Feel Like an Imposter?
Stop the self help and take a closer look at your business.
Does Your Business Support You?
If you’re worried that you’re failing at work, despite the positive feedback of your higher ups, then we suggest you take a closer look at your business before you try to change something about yourself. Chances are if you’ve got to “fake it to make it,” then your business isn’t set up to truly support you.
Impostor syndrome is a “chronic self-doubt and a sense of intellectual fraudulence that overrides any feelings of success or external proof of competence” (HBR).
Many professionals suffer from feeling like an impostor and several possible root causes have been proposed including particular approaches to parenting and childhood experiences. Based on these theories, strategies have been developed that help professionals internally check their self doubt to alleviate the feeling of inadequacy.
A Second Opinion
But before you dive into any of these strategies to improve yourself, you might consider taking a step back to better understand your workplace and what it’s doing (or not doing) to help you succeed and feel confident. Maybe it’s your business that needs improvement.
At WeLocals, we have another theory for why professionals may deal with chronic self-doubt and a feeling of intellectual fraudulence. We’ve seen first hand that organizations are often structured in ways that promote individualism, cut off lines of communication, and allow for a great deal ambiguity, which can cause professionals to feel insecure about their abilities, actions, and results.
For example, most businesses approach hiring with the goal of finding excellent talent who can jump in and deliver results in any context without a structured orientation and training program. This approach relies on the belief that highly effective individuals should be able to quickly adapt to new organizations and new approaches without a structured transition. It’s expected that new hires should already know and/or be able to intuitively absorb the rules of a workplace, operational processes, and indicators of success.
Unfortunately, this hiring approach is short sighted and self-serving. Whether it’s done consciously or unconsciously, hiring without a structured orientation provides a short term benefit to the company’s bottom line by saving costs on labor instead of truly getting a new hire up to speed in a way that would cultivate confidence and improve their long term productivity, which has a much larger impact on the bottom line. Also the unrealistic expectation of adaptability can cause employees to internalize their fears of incompetence – another symptom of Imposter Syndrome – because they wouldn’t want to jeopardize their employment by making the people who hired them think they aren’t the best person for the job.
The Ambiguity that Undermines
When expectations, processes, and systems aren’t articulated or communicated, it puts the entire burden of success on the shoulders of individual employees. Naturally, in such an environment of ambiguity, someone pragmatic and conscientious, who cares about how their actions affect themselves and others, would worry that they didn’t know enough to succeed or that they could potentially miss an unclear target, even if they succeeded in the past.
Strong companies share the burden of success with their employees by clearly communicating expectations, providing the systems and processes that eradicate doubt and encourage emotional honesty and communication.
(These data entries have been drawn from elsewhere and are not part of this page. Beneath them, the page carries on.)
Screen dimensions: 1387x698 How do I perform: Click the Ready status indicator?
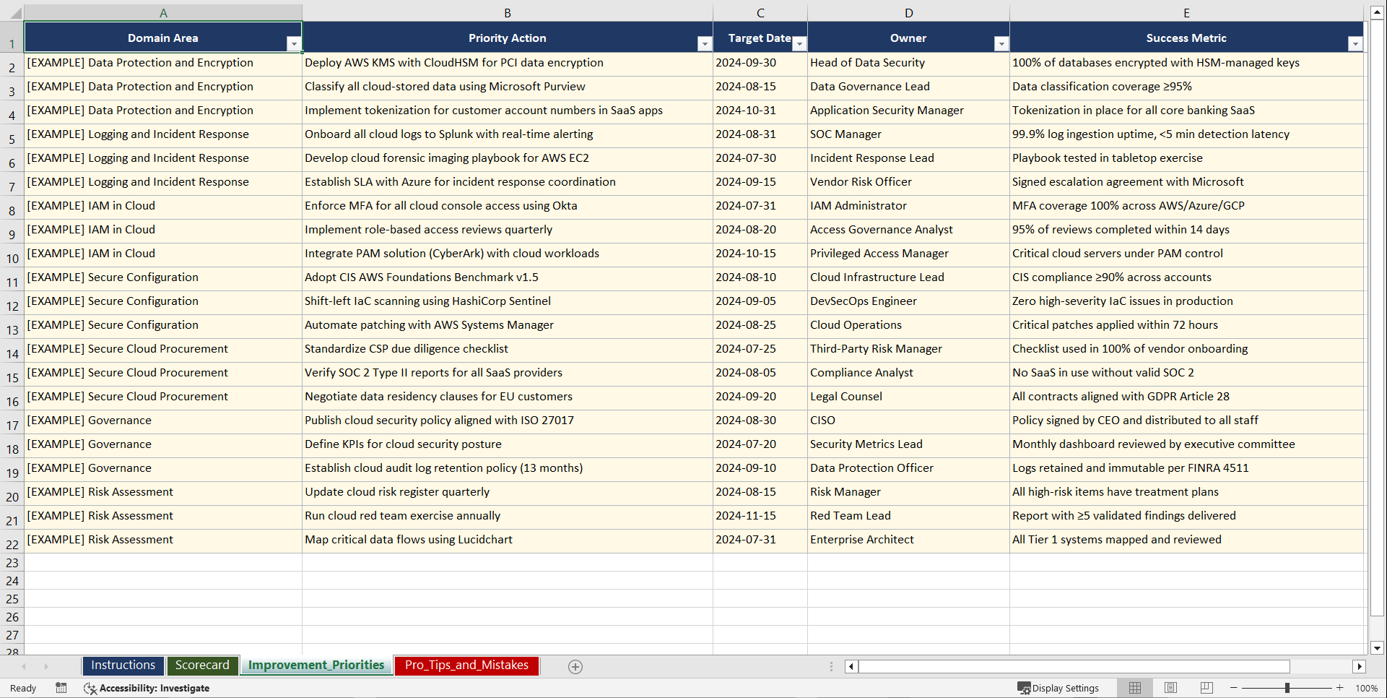point(22,688)
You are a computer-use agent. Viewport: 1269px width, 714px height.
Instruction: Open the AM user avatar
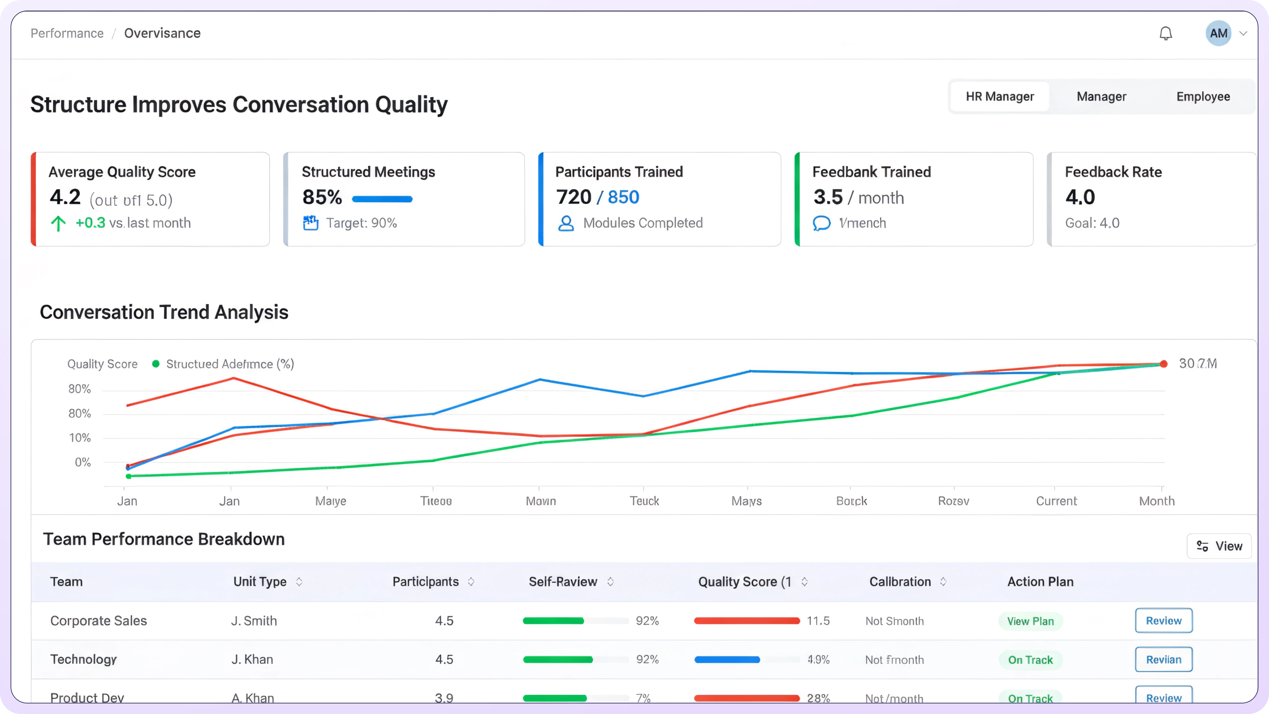pos(1218,34)
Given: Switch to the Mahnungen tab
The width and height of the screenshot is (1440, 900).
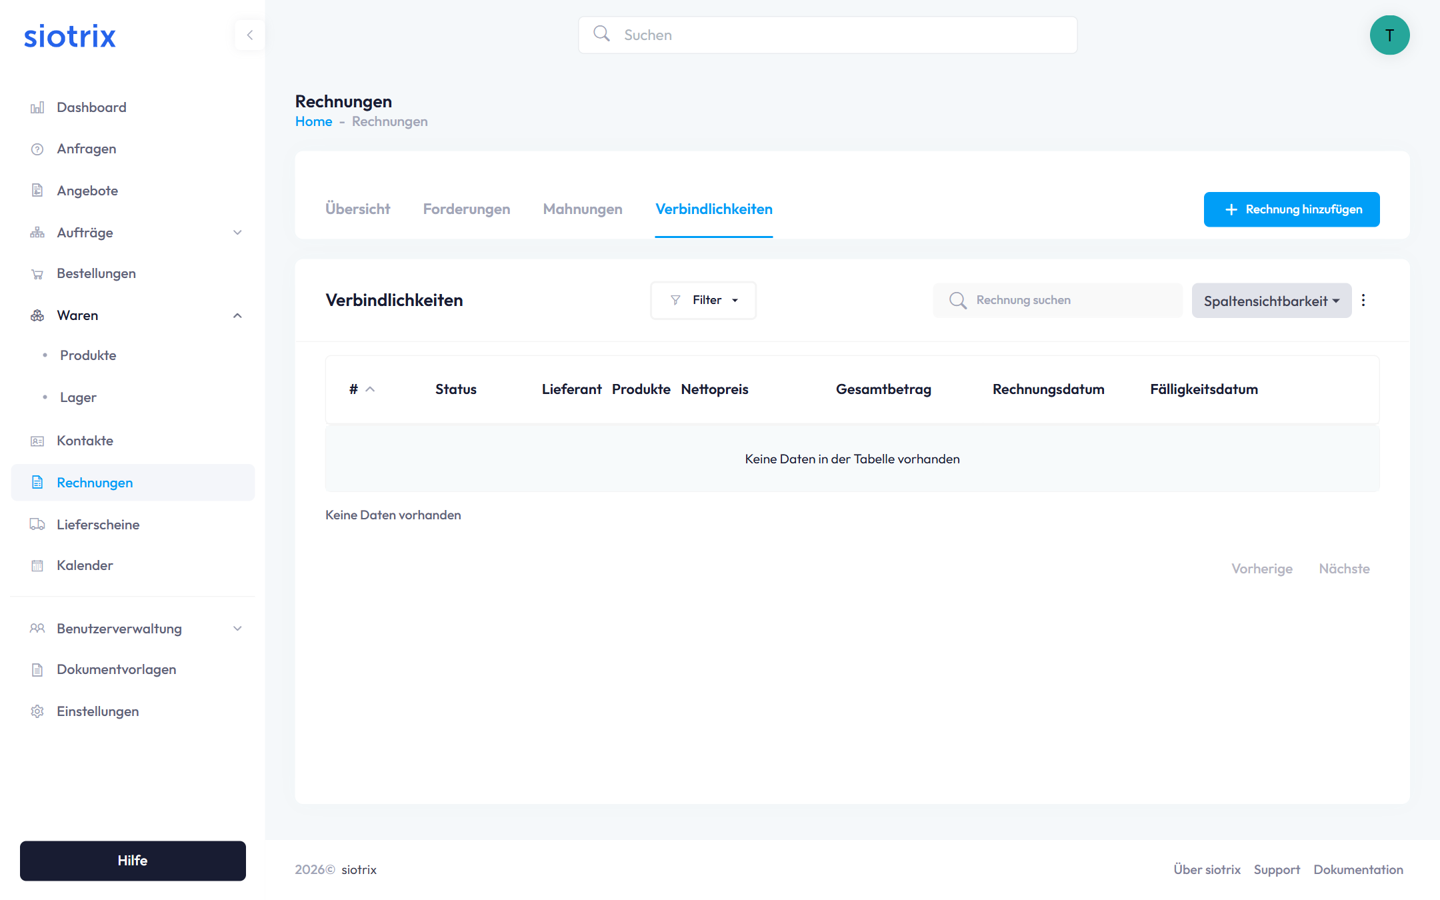Looking at the screenshot, I should click(x=582, y=209).
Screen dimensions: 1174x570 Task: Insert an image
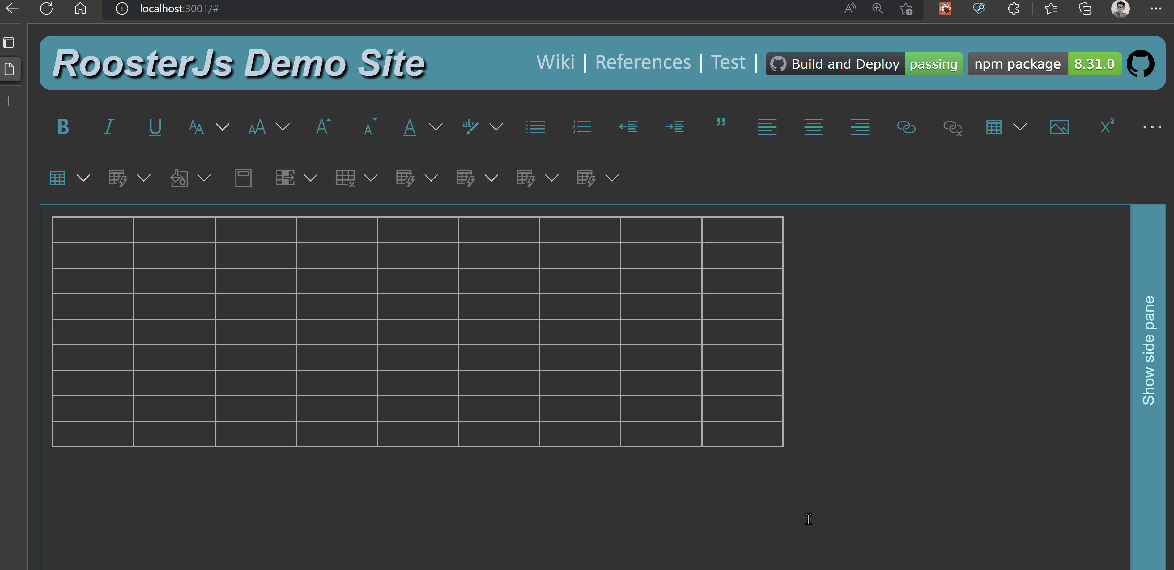[x=1060, y=127]
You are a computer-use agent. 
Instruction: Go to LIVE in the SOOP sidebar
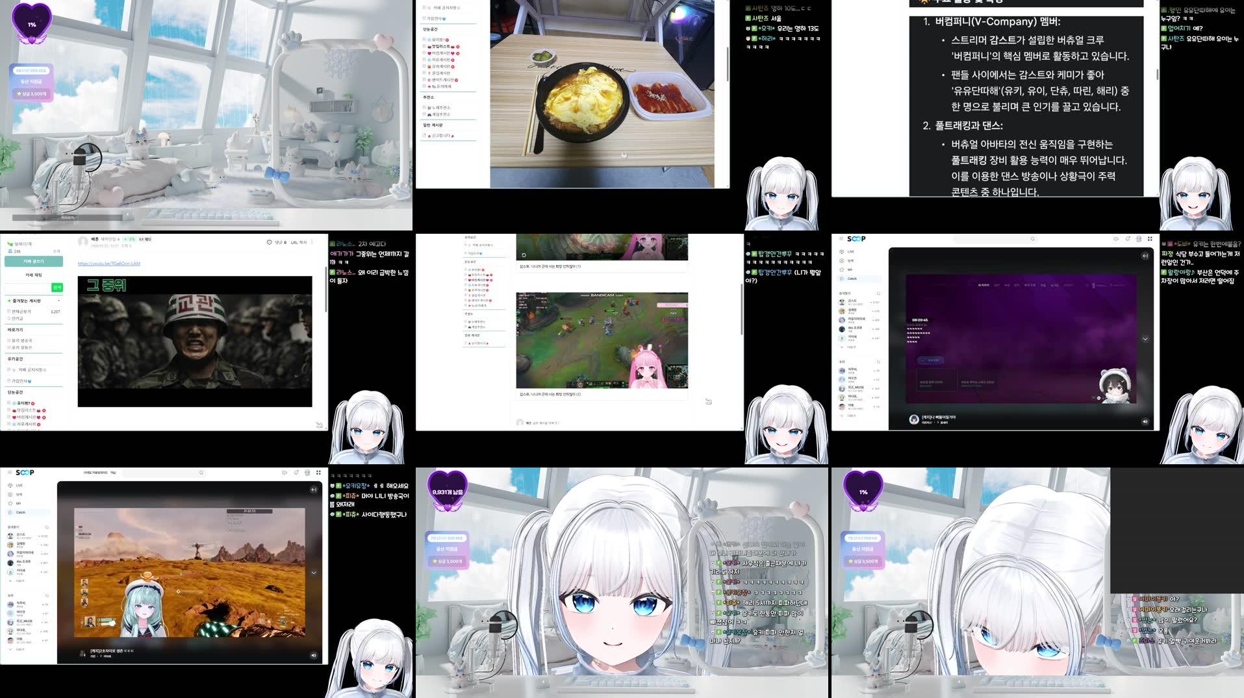click(851, 252)
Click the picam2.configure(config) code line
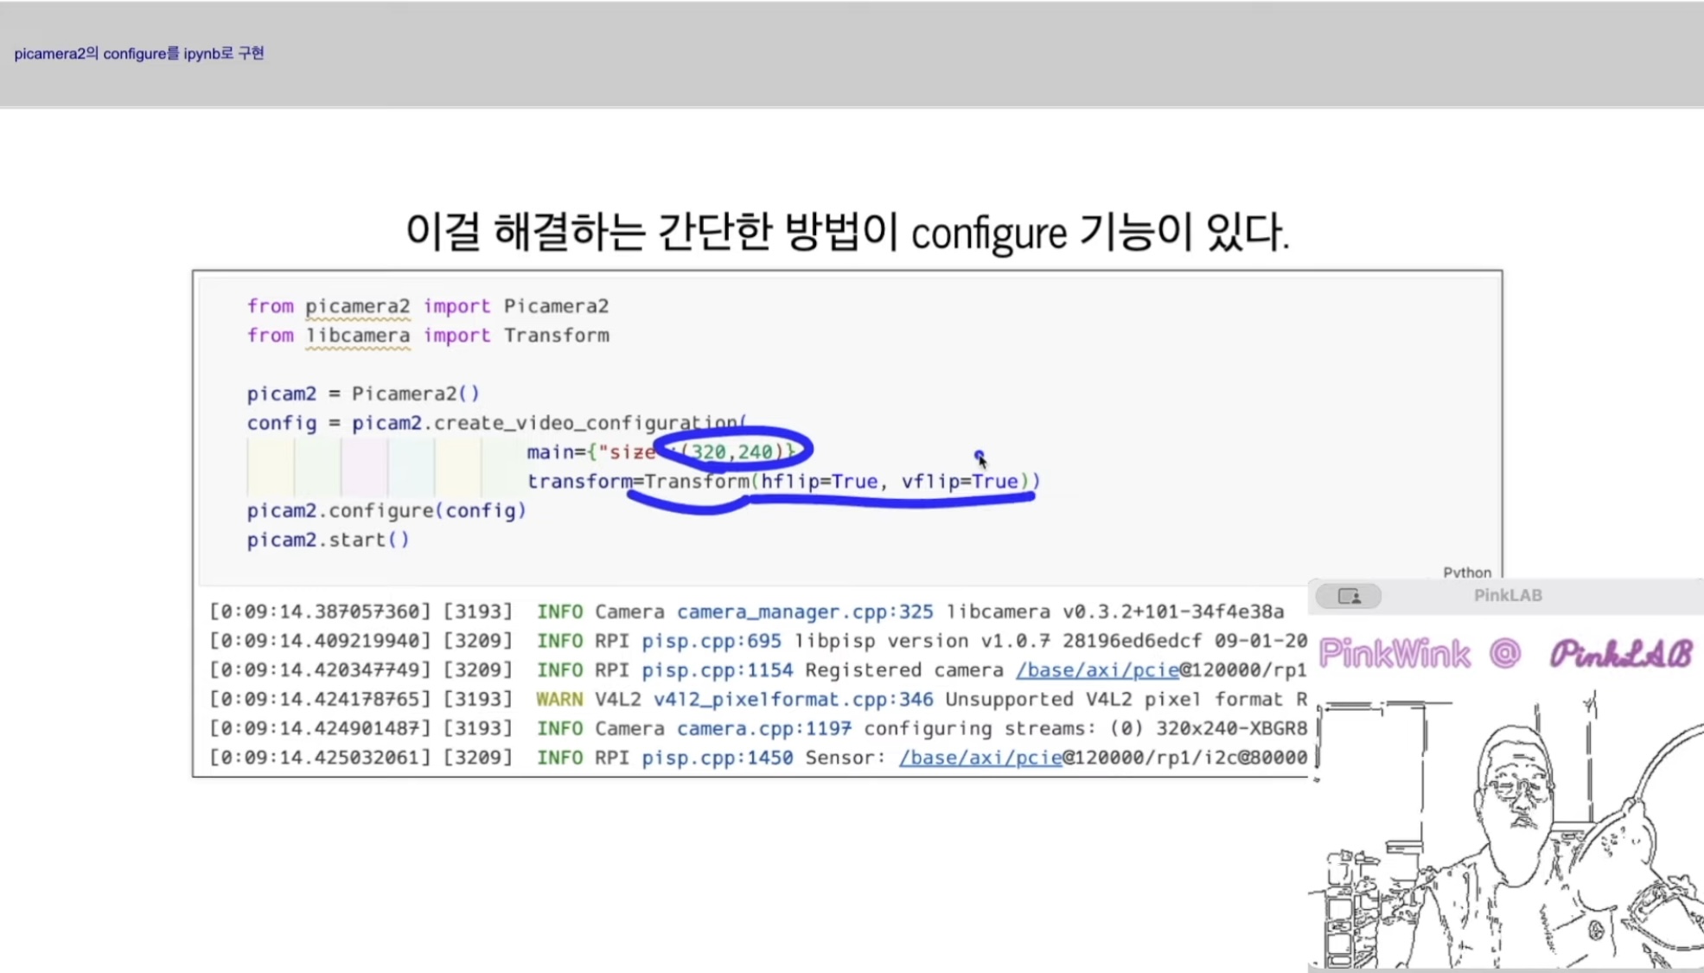 pos(386,511)
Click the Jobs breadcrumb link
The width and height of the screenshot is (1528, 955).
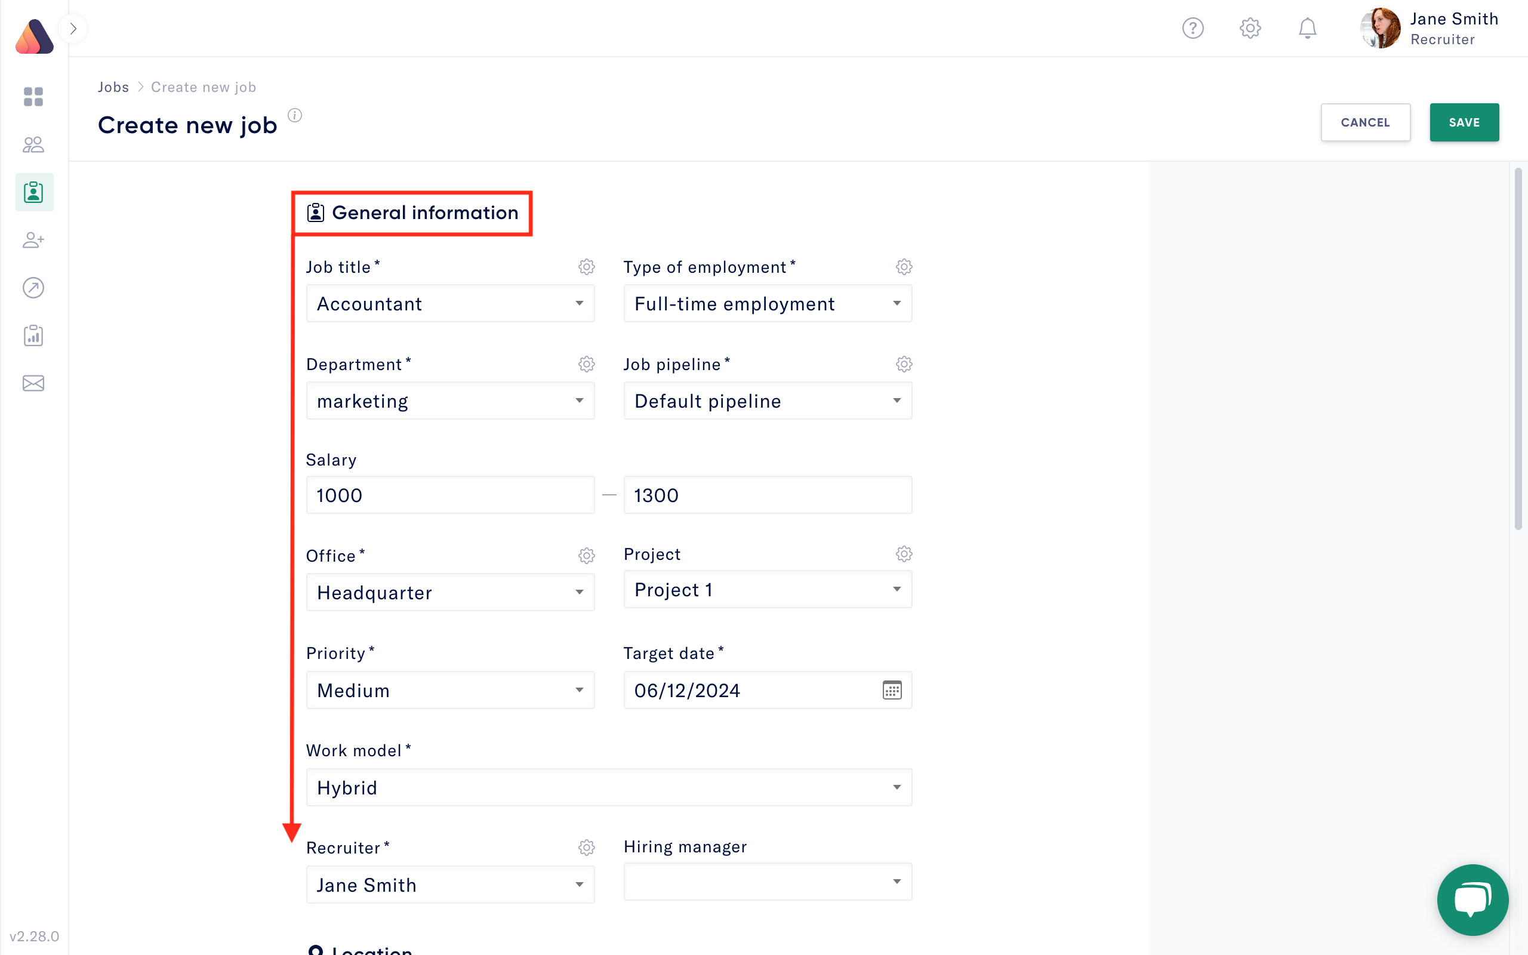[114, 87]
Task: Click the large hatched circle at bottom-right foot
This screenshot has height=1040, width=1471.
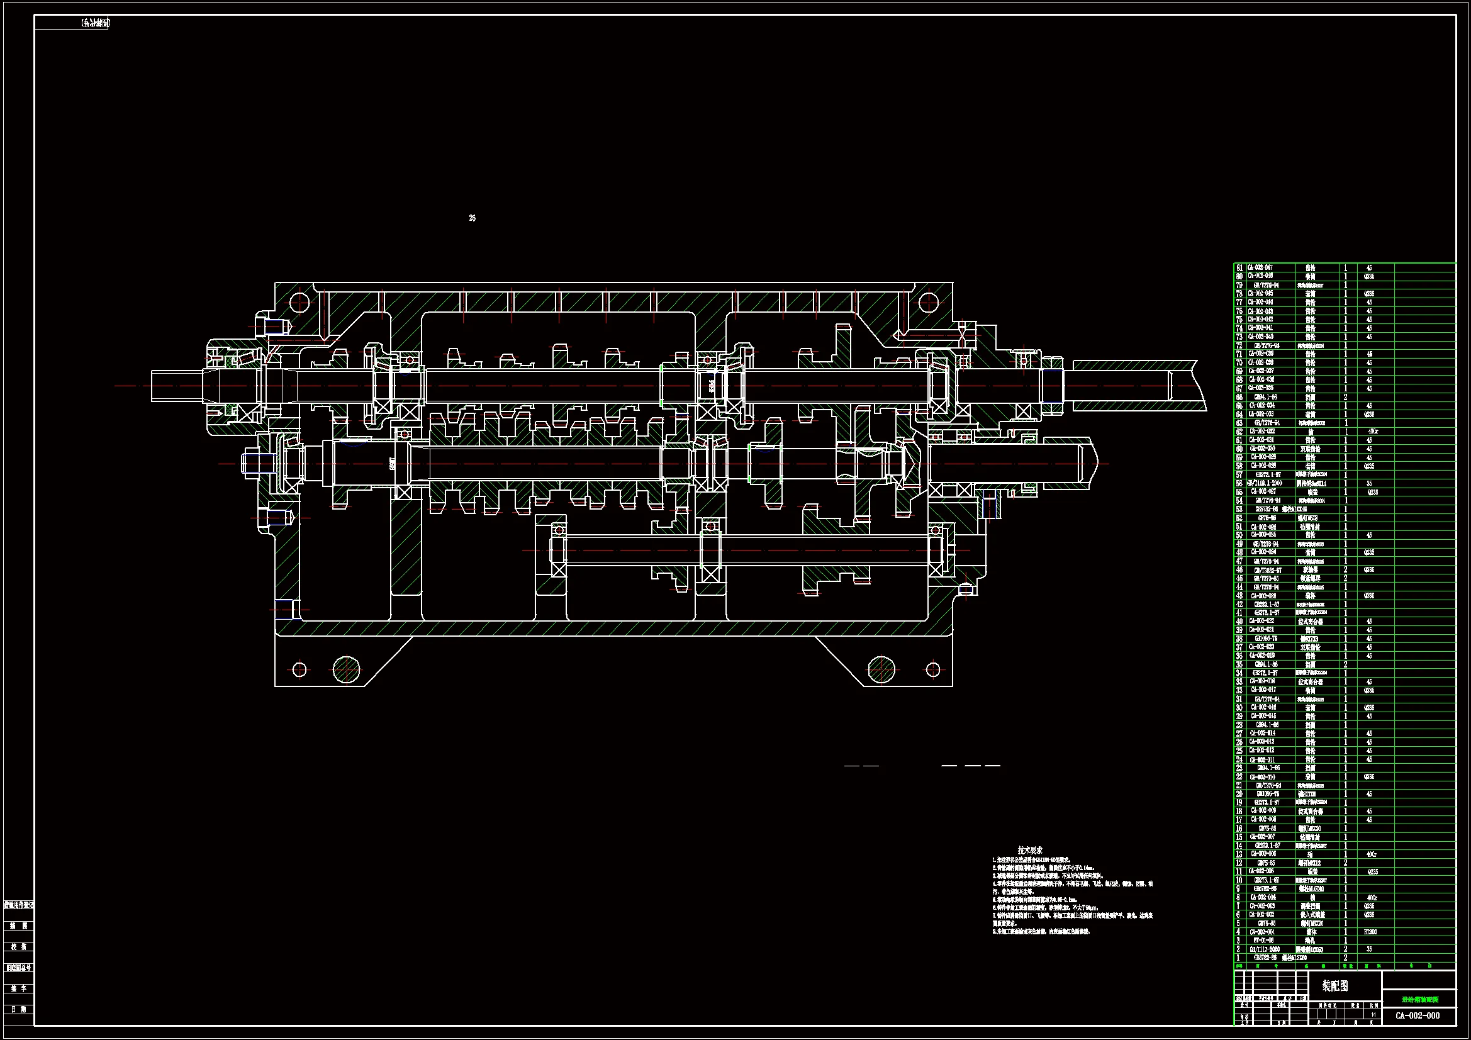Action: (881, 670)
They prepare employees to achieve clearly articulated objectives in a culture that encourages employees to be honest about what they don’t know so they can get support to fill those gaps.
Using the hiring example, if companies approached hiring with the goal of identifying capable candidates for their orientation program that both trains and evaluates effectiveness, then new hires would feel much more confident that they were the right person for the job after completing the orientation. And they would have a clear channel of communication with mentors to address any doubts moving forward.
Does your company have all the systems and processes in place to support you?